Join Date: May 11, 2007
Location: NSW, Australia
Posts: 909
JS,

I hoped we could discuss this with civility - glad to see you are agreeable. I respectfully add below.


Quote:
How can a collector's view of my rifle be "in a far more important light than myself"? There is no superior, and therefore no inferior, point-of-view of my rifle.
It's an issue of perspective and perception of historical and intrinsic value; concepts that may not be shared by another owner. What I am saying is that to many collector/shooters of Milsurps, the Historical significance of the rifle imbues it a far greater value than if it were just a common commercial hunting arm. The rifle has had a life in history, in war, in battle - it is living history and has a life of its own. Collectors understand this and respect it.

Collector/Shooters also understand the deeper value and historical significance of the firearm and give it due respect in preservation and custodianship. These collectors would not do anything to alter the firearm in any way that would damage it or deviate from original spec. The collector attributes greater value to the Milsurp than others perhaps might, hence my comment "in a far more important light".

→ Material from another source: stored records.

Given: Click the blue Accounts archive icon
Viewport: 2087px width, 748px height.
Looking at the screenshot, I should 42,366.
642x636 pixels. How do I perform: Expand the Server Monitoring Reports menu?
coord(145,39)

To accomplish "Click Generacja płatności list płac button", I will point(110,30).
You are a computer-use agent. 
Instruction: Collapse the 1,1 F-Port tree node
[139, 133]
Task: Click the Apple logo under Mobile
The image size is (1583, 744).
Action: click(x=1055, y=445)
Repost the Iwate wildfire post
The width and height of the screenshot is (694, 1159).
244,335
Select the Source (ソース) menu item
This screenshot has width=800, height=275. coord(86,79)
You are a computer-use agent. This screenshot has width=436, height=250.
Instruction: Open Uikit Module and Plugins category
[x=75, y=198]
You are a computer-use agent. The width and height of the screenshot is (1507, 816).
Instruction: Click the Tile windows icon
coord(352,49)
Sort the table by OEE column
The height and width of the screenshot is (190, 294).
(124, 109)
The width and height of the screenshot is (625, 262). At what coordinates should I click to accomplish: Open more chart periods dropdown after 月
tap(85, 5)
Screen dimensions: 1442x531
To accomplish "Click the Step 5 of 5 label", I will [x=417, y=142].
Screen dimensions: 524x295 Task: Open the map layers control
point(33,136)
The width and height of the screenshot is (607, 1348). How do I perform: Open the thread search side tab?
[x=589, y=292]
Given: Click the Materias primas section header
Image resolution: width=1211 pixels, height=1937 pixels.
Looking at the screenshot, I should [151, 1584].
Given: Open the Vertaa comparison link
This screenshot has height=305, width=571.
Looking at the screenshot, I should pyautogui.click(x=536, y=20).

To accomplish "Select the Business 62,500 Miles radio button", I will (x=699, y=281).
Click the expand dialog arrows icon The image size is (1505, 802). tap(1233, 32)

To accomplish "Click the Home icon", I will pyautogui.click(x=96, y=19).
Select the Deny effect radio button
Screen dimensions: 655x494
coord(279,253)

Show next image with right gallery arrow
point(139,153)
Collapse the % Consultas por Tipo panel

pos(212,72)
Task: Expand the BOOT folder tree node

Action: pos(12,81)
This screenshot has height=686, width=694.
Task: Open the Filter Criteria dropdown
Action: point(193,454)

I may attribute more value to your Milsurps than you yourself do. It is surely your property but that doesn't mean I can't care about it because many Collectors feel obligated to preserve these representations of our Military History because History belongs to all of us. Hence the sense of duty and custodianship many of us feel about our guns. We don't feel so much owners but rather care takers of Military History - we can't take them to the grave and one day they will pass to somebody else. We want to make sure these guns exist well into the future, long after we are gone.


Quote:
I understand the desire to preserve the patina of history. Is it desirable? Yes. For some. Is it more ethical? No. For there to be a more ethical point-of-view means by extension that there is a less ethical point-of-view.
I think that is highly debatable ... I won't debate it with you since your view is fixed and it's not my job to make you realize anything; you either get it or you don't. I would strongly suggest that there is a duty of care to preserve our Military firearms which serve as very real representations of living history. To know what that is and to not care, is unethical in my view - and to many others also.


Quote:
Like I said before, I don't radically alter my firearms because it's just not taste to do so. But I am not more or less ethical for having preserved them, regardless of what harrumphing and 'tsk-tsk'-ing serious collectors think.
That's fine ... in my view, as a collector of Military rifles, you are indeed giving ethical consideration to your rifles if you preserve them as closely to original spec as possible; and for that I thank you.


Quote:
That's me - a collector and a shooter, in the original and natural sense of both words.
As am I, and yet we seem to differ in some of the finer points. How you see yourself is not for me to say.

Best, Tiki.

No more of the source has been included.